Every Palm Sunday for as long as I can remember has included the magnificent hymn “All Glory Laud and Honor” and today was no exception.  But it is only today that I am realizing what the refrain of that spirited hymn says:

“All Glory, laud and honor to you, Redeemer King –

to whom the lips of children made sweet Hosannas ring.”

It never dawned on me until I was looking at my pictures from this morning that I realized that this hymn’s refrain talks about children.   And it made our opening call to worship (right before the opening hymn) ideally appropriate.  The senior choir combined with the youth and Sunday school choirs to collaborate on a piece that Kate Barrow knows and loves from the sacred musical “Celebrate Life.”  It begins in very striking fashion with Kate in one side balcony and my wife in the other- and the two of them singing back and forth in impressive antiphonal style with those big voices of theirs:  Prepare the way of the Lord! Clear a straight path for Him! Prepare His Way !”  From there we broke into a four-part round, with guitars, oboe and tambourine providing rich accompaniment. It was a glorious Joyful Noise we made, singing “Prepare a way for the Lord, for He Cometh!  He cometh!  He cometh – prepare His Way.”

The picture above is a bit blurry, I realize – and that’s at least partly because I took it while I was conducting the piece in question.  That’s right – during the piece itself I took out my camera from my pocket and proceeded to take a couple of pictures with my one hand while conducting with the other. Nuts, I know.  Anyway,  the blurriness I think actually helps to recreate the sense of excitement and energy that was part of this performance.   Give a bunch of little kids palm branches, a fun song to sing,  and an enthusiastic and interested audience and you have the recipe for something very special.
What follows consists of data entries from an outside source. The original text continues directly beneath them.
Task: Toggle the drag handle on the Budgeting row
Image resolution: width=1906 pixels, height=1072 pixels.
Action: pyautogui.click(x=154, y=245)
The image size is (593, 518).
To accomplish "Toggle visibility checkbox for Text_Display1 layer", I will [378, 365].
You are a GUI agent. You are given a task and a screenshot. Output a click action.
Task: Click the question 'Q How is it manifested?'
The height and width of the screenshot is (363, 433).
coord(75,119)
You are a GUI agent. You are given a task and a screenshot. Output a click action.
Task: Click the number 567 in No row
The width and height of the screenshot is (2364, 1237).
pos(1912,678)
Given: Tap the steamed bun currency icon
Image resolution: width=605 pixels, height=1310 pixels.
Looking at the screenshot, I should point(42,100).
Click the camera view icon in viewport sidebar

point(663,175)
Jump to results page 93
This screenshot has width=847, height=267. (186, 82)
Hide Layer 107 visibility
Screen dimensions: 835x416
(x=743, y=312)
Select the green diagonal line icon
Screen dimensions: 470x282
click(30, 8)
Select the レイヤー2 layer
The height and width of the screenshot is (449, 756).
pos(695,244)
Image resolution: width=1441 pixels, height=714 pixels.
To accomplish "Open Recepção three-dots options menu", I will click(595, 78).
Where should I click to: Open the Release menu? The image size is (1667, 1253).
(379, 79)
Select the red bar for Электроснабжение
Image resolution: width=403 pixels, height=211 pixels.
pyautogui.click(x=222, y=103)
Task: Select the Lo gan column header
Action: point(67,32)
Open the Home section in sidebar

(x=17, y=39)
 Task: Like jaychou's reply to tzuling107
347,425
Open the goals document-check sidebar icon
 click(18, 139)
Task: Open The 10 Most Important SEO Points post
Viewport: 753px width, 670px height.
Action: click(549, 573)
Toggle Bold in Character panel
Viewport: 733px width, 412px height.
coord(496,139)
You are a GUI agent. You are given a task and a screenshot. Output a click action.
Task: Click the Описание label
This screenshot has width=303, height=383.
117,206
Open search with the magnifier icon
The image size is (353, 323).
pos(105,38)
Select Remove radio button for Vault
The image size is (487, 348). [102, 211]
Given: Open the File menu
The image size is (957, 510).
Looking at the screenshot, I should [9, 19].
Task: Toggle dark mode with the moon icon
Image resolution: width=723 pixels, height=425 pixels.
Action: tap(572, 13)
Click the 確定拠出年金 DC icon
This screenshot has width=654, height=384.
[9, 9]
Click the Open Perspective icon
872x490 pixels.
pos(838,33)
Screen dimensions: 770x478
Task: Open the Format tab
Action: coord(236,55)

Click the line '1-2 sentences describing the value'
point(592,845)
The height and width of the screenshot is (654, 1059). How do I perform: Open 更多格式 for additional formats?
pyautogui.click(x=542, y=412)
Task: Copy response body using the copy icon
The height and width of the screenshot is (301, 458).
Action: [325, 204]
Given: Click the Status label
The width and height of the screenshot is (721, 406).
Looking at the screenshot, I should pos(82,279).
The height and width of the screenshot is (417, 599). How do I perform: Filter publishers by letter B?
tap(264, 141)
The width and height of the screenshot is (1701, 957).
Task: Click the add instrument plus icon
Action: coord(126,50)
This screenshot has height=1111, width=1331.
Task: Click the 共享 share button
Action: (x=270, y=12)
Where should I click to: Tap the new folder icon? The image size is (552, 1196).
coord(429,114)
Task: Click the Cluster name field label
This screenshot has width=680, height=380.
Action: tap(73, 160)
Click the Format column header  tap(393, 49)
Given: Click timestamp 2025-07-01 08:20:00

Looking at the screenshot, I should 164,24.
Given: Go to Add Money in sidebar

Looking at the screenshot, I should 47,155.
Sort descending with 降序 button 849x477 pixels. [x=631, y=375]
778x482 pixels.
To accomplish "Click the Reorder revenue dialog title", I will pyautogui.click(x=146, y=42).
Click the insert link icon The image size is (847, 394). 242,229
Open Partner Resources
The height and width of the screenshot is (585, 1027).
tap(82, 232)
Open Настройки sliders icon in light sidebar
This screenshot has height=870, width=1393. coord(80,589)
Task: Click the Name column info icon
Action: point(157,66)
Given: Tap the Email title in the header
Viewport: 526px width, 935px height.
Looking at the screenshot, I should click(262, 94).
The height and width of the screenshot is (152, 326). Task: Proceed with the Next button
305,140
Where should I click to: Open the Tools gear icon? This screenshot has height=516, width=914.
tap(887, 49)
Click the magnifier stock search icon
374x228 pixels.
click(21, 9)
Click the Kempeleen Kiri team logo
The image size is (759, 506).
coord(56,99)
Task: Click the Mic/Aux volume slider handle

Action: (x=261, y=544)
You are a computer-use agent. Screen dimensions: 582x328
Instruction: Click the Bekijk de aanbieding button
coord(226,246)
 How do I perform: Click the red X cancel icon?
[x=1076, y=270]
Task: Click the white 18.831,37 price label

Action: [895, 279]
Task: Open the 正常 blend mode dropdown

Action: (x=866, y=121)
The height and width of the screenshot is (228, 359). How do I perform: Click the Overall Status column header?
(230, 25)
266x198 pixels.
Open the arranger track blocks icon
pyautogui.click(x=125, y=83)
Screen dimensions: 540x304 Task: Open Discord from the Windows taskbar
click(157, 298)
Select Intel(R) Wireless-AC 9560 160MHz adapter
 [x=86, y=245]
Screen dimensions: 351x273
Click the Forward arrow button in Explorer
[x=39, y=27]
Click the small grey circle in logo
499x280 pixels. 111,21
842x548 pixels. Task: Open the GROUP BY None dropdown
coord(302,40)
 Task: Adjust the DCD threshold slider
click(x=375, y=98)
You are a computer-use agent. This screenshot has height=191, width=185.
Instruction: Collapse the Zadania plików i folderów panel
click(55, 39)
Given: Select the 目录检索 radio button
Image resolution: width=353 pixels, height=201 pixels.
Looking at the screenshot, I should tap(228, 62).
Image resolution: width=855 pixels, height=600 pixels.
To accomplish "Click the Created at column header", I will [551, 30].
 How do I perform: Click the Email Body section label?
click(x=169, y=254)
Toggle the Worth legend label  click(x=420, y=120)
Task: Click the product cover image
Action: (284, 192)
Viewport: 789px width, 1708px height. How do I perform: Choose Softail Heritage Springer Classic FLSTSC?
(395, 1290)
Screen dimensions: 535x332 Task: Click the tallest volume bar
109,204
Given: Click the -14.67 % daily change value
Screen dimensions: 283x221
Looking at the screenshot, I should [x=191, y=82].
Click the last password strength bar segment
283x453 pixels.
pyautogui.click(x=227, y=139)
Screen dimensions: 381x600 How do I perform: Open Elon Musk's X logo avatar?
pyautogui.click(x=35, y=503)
A couple of minutes later,  once we had sung the opening hymn-  it was time for the senior choir (by now up in the back balcony)  to sing my setting of “Hosanna to the Son of David,”  one of my peppiest pieces certainly.  What added to the excitement in the air was the presence of percussion instruments, including little egg-shaped shakers that virtually everyone in the choir had.  (thanks to Katie  Nagao.)  Add to that Ed Bergles on the tambourine and Kate Barrow wailing away on the congas and you have yet another case of a splendid Joyful Noise.  It was wonderful and one even had a sense that we were catching at least a little snippet of what the first Palm Sunday was like.   But it was also fun to see this group of adults really excited about their percussion instruments and actually resembling little kids in their unbridled enthusiasm for the task at hand.  I could be wrong but I think when a balcony of well-behaved Lutherans gets this worked up, you’ve done something right.

pictured above:  at Holy Communion Lutheran Church and some of the kids up front with the adults, singing out like there’ s no tomorrow.  It was especially neat to see some of those kids really using those palm branches, I trust without damage to life or limb – especially to their own.  And of course it’s also such a delight to have singers young and old alike singing together.